El anuncio de Putin llevó a miles de rusos a desafiar las leyes draconianas que castigan la disensión con la versión oficial de la guerra

Los rusos no salían a la calle desde principios de marzo, cuando las autoridades ya se encargaron de acallar rápidamente las protestas contra la ofensiva en Ucrania. Desde entonces, las leyes se han endurecido. Nuevas normas han tomado forma, como la llamada “ley de los fakes”, que castiga las mentiras difundidas sobre las Fuerzas Armadas rusas, cuestiones como llamar “guerra” a la “operación militar especial” o dar una cifra de bajas militares distinta a la oficial, que solo se ha actualizado dos ocasiones desde marzo, aquel mismo marzo y el pasado miércoles. Vulnerarla esta ley puede suponer hasta 15 años de cárcel y multas económicas. Incluso ha llegado a plantearse un proyecto de ley para enviar al frente a cualquiera que protestara contra la ofensiva. Fue una iniciativa del LDPR, el Partido Liberal-Demócrata de Rusia, de corte ultranacionalista.

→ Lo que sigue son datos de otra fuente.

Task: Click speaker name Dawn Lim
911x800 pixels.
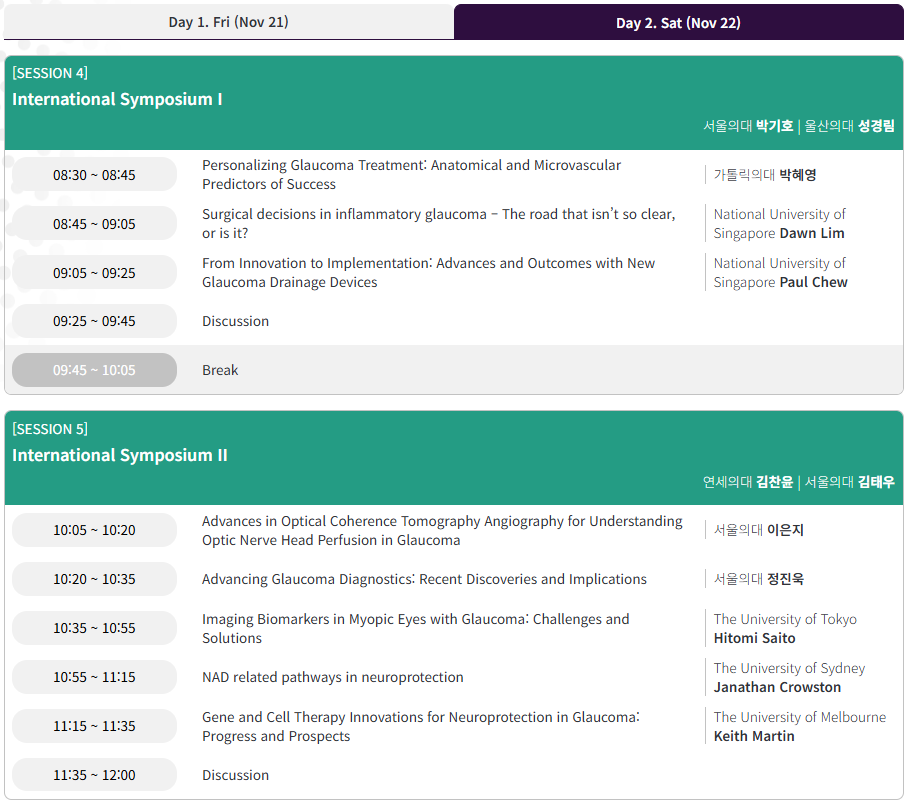Action: [812, 233]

No solo se ha endurecido la legislación. También se fortificaron los centros de las ciudades rusas con numerosos agentes de policía y se ha persiguido a los medios independientes por dar un punto de vista distinto oficial. Ya no queda ninguno de ellos que trabaje desde Rusia. A lo largo de este año han cerrado Eco de Moscú (radio), Dozhd (canal de televisión), así como el diario Novaya Gazetadirigido por el premio Nobel Dmitri Muratov. Todos ellos siguen trabajando desde el extranjero.

A pesar del cerrojazo, los rusos volvieron a salir a las calles el miércoles en más de una venintena de ciudades, en esta ocasión, para manifestarse contra la movilización de reservistas anunciada por el presidente Vladímir Putin. Lemas como “no a la movilización”, “no a la guerra” o “enviad a Putin a las trincheras” resonaron sobre el asfalto hasta que la policía desmanteló todas las protestas, a golpes cuando hizo falta. Las primeras tomaron forma en las ciudades siberianas de Krasnoyarsk Ulan-Udé, y conforme el reloj marcaba las 19.00 en todos los usos horarios de una país que tiene nada menos que 11, nuevas ciudades se sumaron a la algarada contra la movilización. Ufa, Izhevsk, Yekaterimburgo, Novosibirsk, Chelyabinsk, Ankhangelsk o Kaliningrado fueron solo algunas de las capitales provinciales donde los ciudadanos salieron a protestar. En otra docena de localidades más pequeñas también hubo manifestaciones.